- _Data shown_:
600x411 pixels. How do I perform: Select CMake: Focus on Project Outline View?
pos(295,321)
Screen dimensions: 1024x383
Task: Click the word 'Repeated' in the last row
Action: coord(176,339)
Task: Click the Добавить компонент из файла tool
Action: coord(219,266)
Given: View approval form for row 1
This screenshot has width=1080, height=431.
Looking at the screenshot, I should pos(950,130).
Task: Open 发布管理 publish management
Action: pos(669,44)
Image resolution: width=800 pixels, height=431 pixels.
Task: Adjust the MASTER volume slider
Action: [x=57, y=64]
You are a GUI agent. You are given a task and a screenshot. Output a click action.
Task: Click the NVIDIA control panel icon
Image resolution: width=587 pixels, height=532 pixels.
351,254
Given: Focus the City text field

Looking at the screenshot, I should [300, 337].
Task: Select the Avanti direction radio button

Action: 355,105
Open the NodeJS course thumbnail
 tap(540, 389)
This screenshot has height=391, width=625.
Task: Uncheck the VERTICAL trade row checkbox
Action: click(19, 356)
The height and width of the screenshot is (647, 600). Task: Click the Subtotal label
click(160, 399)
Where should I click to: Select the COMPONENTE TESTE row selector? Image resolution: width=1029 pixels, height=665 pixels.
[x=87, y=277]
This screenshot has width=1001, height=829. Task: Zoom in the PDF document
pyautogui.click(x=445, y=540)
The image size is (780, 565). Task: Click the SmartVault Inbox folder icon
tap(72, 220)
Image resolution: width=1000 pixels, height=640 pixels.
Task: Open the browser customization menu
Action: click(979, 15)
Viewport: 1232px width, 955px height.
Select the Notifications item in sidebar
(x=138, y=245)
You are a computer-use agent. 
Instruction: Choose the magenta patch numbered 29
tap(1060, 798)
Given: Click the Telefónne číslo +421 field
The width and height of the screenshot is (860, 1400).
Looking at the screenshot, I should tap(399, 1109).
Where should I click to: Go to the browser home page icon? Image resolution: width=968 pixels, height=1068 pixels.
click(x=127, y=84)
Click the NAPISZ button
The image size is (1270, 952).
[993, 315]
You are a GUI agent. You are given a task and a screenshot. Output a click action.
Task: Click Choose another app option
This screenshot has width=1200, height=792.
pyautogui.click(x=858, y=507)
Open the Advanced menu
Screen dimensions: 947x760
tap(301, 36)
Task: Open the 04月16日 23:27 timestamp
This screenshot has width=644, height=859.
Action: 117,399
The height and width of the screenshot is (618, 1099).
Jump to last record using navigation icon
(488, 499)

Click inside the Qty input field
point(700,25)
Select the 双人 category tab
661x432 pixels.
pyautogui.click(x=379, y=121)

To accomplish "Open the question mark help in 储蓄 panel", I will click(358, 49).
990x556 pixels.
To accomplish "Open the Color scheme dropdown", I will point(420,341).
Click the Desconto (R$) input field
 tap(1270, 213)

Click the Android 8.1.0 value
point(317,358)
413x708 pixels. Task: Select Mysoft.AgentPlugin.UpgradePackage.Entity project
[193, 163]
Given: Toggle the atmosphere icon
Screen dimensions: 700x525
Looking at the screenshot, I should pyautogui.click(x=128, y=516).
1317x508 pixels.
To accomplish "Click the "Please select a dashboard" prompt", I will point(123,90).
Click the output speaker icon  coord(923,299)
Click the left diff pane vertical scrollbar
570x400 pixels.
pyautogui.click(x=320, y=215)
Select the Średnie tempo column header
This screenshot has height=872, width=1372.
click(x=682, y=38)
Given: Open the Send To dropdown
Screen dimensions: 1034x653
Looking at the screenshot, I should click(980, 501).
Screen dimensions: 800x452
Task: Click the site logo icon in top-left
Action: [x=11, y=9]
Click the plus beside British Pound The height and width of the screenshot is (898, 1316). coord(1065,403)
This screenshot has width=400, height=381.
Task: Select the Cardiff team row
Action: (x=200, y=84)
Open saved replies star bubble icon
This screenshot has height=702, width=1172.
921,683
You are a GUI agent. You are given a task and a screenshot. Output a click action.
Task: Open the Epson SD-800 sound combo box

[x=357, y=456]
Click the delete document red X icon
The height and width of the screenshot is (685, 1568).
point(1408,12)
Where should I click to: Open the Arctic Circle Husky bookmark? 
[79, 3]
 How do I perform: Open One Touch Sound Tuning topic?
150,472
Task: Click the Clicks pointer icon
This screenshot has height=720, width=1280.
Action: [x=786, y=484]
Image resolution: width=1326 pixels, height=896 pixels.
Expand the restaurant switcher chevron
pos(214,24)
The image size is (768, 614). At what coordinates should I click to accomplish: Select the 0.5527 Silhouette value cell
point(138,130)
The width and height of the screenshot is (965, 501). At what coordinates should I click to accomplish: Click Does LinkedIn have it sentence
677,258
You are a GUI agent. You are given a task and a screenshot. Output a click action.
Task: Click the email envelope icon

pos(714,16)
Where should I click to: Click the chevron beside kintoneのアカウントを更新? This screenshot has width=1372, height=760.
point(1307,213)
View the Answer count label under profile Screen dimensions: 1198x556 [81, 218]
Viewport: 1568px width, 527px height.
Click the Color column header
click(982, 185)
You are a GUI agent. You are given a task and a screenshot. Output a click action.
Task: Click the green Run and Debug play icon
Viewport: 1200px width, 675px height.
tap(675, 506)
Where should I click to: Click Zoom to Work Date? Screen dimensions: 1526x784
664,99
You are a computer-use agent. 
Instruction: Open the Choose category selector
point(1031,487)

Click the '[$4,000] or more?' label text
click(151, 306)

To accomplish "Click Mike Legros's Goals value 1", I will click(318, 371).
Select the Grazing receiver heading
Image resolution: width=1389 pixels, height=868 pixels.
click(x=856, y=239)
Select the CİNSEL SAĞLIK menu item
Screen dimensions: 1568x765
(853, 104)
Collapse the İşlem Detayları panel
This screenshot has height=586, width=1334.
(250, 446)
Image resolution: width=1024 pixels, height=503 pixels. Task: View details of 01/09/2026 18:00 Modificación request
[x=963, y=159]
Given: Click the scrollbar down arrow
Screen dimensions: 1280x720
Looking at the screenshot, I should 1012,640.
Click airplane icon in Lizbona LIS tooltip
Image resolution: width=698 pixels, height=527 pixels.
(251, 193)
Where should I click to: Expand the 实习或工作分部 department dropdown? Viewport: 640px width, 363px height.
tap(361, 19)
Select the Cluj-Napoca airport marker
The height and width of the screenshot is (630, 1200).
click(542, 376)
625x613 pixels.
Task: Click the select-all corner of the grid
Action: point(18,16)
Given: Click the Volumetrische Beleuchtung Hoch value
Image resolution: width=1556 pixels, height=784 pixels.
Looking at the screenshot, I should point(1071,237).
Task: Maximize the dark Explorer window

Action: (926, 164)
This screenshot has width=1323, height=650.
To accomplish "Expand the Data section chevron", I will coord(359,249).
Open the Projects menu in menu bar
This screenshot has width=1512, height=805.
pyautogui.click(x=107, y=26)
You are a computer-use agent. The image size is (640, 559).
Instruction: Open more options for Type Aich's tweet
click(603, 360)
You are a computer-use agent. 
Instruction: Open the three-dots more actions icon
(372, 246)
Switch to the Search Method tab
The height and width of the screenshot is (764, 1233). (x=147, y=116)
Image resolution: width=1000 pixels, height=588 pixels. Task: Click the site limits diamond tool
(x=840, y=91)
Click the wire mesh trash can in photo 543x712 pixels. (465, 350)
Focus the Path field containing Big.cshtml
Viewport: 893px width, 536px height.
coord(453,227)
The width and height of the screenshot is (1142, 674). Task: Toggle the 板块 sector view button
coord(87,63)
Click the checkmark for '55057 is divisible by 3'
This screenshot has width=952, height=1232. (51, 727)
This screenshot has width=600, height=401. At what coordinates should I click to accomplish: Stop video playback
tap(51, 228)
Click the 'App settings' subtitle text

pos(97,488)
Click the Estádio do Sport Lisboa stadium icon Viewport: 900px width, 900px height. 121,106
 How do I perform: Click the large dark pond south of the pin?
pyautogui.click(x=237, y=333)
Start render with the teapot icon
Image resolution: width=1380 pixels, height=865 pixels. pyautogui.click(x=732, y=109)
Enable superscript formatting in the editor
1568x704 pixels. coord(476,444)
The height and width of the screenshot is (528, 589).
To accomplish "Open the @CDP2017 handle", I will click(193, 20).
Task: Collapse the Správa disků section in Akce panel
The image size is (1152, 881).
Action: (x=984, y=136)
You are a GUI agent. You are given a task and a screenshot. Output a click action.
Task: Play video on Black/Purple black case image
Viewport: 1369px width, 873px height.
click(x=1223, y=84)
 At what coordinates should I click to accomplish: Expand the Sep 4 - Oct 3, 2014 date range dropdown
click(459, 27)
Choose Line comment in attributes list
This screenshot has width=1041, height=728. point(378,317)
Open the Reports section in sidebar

- _Task requirements_: Using the records above, copy exactly the lines from the one containing "Viewport: 1369px width, 873px height." through the last, inclusive, and nothing else.

- _Answer space_:
Viewport: 1369px width, 873px height.
click(x=1223, y=84)
 At what coordinates should I click to accomplish: Expand the Sep 4 - Oct 3, 2014 date range dropdown
click(459, 27)
Choose Line comment in attributes list
This screenshot has width=1041, height=728. point(378,317)
Open the Reports section in sidebar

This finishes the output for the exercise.